Open claus-zinn opened 7 years ago
I see the following potential problems:
We assume the repositories should be able to send multiple inputs to the Switchboard. Should we allow mimetype/language be specified for each of the inputs? This implies changing the Switchboard API.
Should the Switchboard allow the user somehow to get one input from one repository and another input from another repository?
Should the user be allowed to add their own input to another one that comes from a repository, making a multiple input from a single input? What's the new UI complexity?
The service API must also be changed, tools must be allowed to describe multiple inputs.
If we'll ever get batch processing, how would it work with multiple inputs? Is a tool that supports batched processing the same thing as a tool that takes an unlimited number of inputs of the same type?
The possibility for multiple inputs is also something that CLAM supports.
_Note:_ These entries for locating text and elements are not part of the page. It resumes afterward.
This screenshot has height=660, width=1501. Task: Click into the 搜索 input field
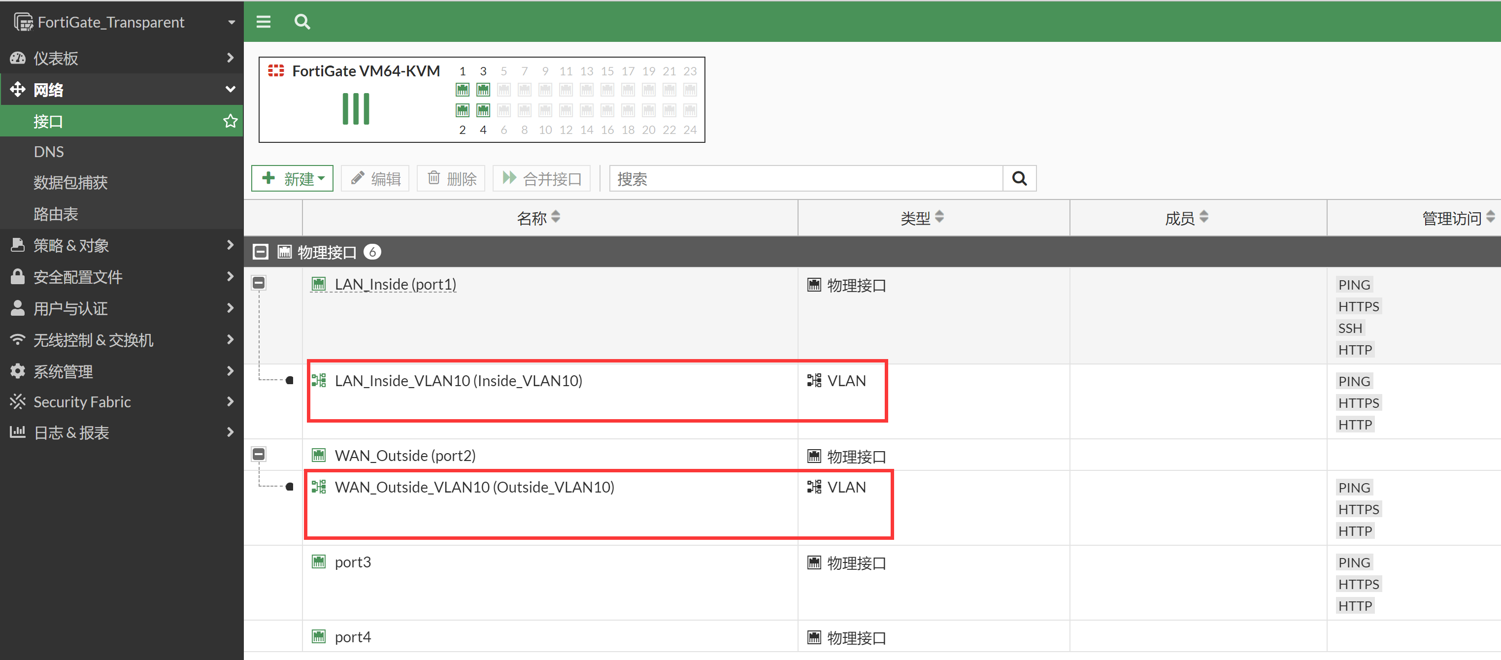(x=805, y=178)
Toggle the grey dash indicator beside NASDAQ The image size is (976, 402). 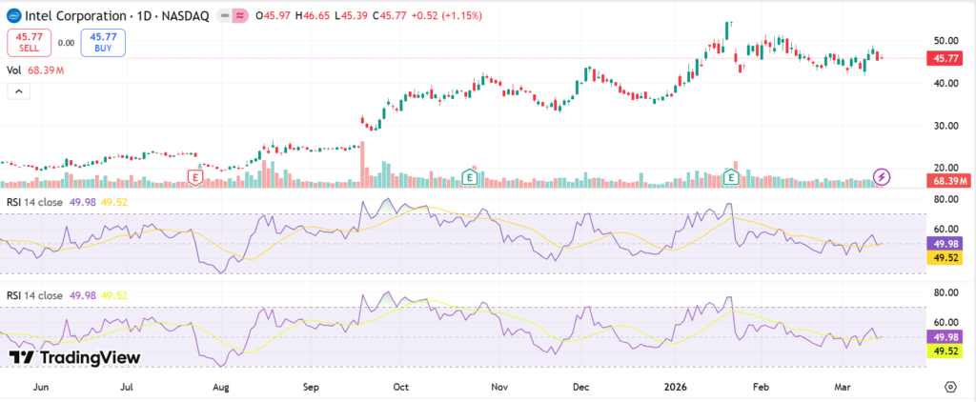[x=220, y=17]
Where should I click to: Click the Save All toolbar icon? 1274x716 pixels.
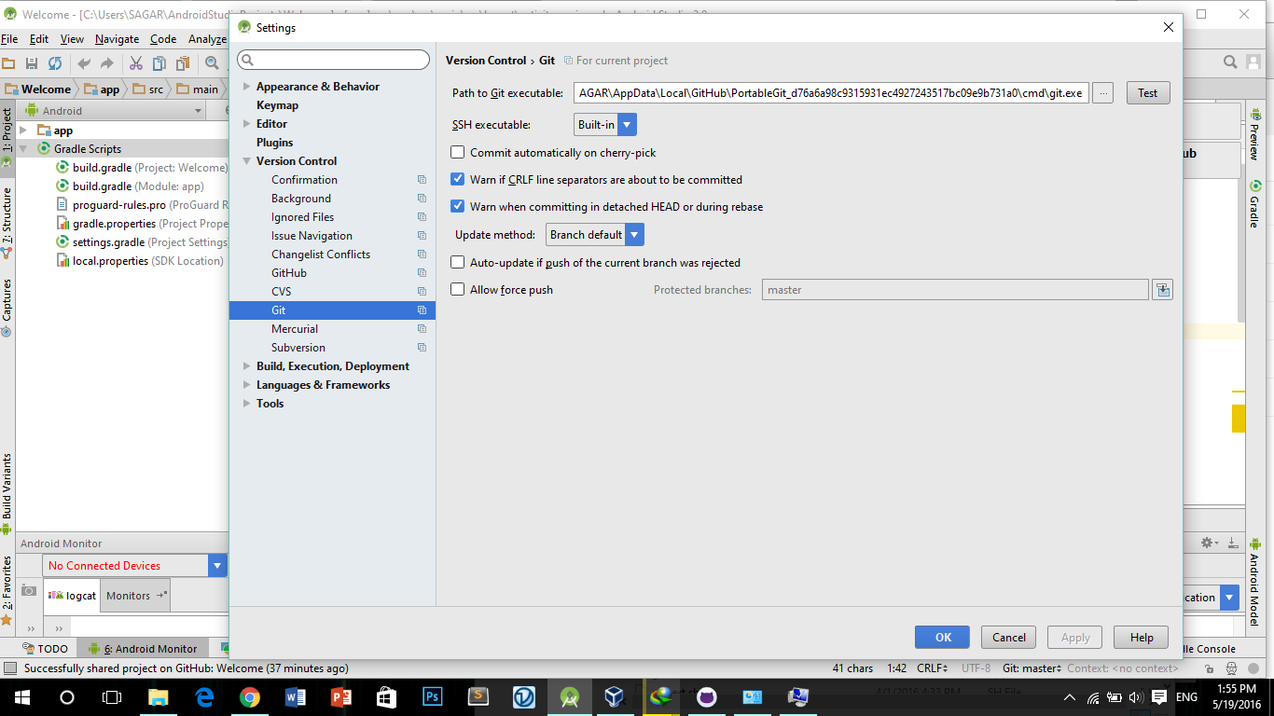click(32, 62)
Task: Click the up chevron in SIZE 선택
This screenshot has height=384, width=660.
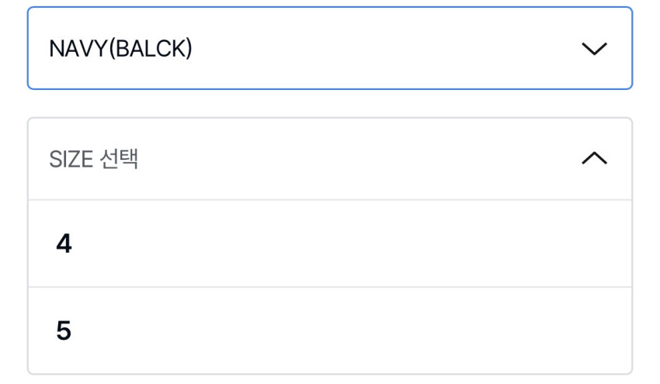Action: click(594, 159)
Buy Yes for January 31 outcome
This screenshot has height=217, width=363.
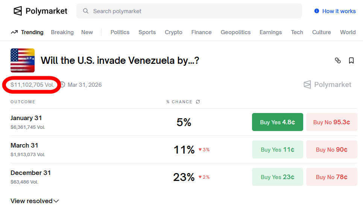click(277, 122)
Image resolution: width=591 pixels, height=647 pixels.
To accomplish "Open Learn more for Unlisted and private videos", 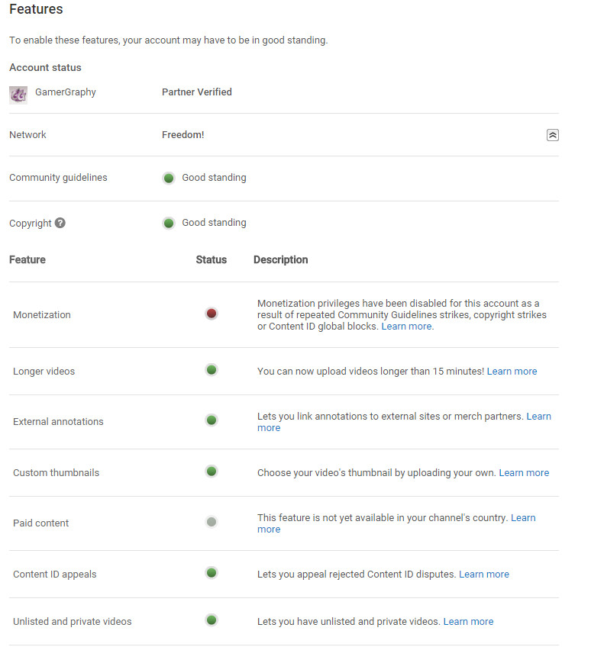I will (x=468, y=622).

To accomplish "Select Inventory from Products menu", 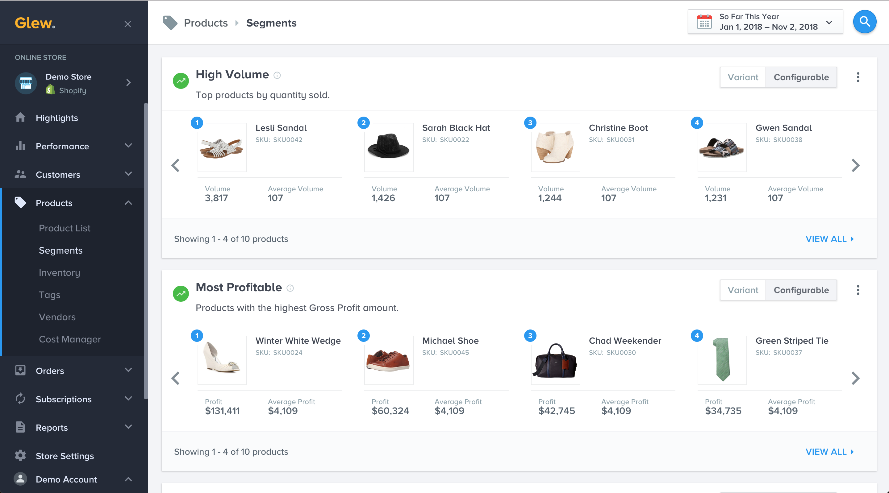I will tap(59, 272).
So currently not all CLAM services would be expressible for the switchboard, only the simpler ones.
The CLAM webservice specification is accordingly expressive to accommodate this (multiple input templates) and may provide some inspiration if you guys want to go this way, though larger initiatives such as openapis.org may also be worth checking out and can offer the same.
If we'll ever get batch processing, how would it work with multiple inputs? Is a tool that supports batched processing the same thing as a tool that takes an unlimited number of inputs of the same type?
I'd say, if the 'unlimited' number of inputs is specified in a single invocation, then that would indeed be a tool that supports batch processing. CLAM does that.
When it comes to multiple inputs, a distinction should also be made between multiple inputs at the same time (which is mostly what this issue is about), and multiple independent routes through a webservice (which is also addressed in #65).
To be considered in #4
Voyant seems to support uploading multiple files through repeated input
parameters to create a multi-file corpus.
Example:
Note: we also send the media type as a parameter, which may or may not be possible for multiple inputs; in any case, it doesn't appear to be mandatory (see example above)
There are tools that require more than a single resource, e.g., tools that align audio with text, see
curl -v -X POST -H 'content-type: multipart/form-data' -F LANGUAGE=deu-DE -F TEXT=@<filename> -F SIGNAL=@<filename> 'https://clarin.phonetik.uni-muenchen.de/BASWebServices/services/runMAUSBasic'
In the LRS standalone version, the UI must allow users to upload two (or more) files. The matcher algorithm must be extended to cope with the additional complexity.
The issue is more complex from the VLO perspective. For the time being, only a single file can be transferred to the LRS (but this could be an archive containing the files). Any solution must take the batch processing issue into account.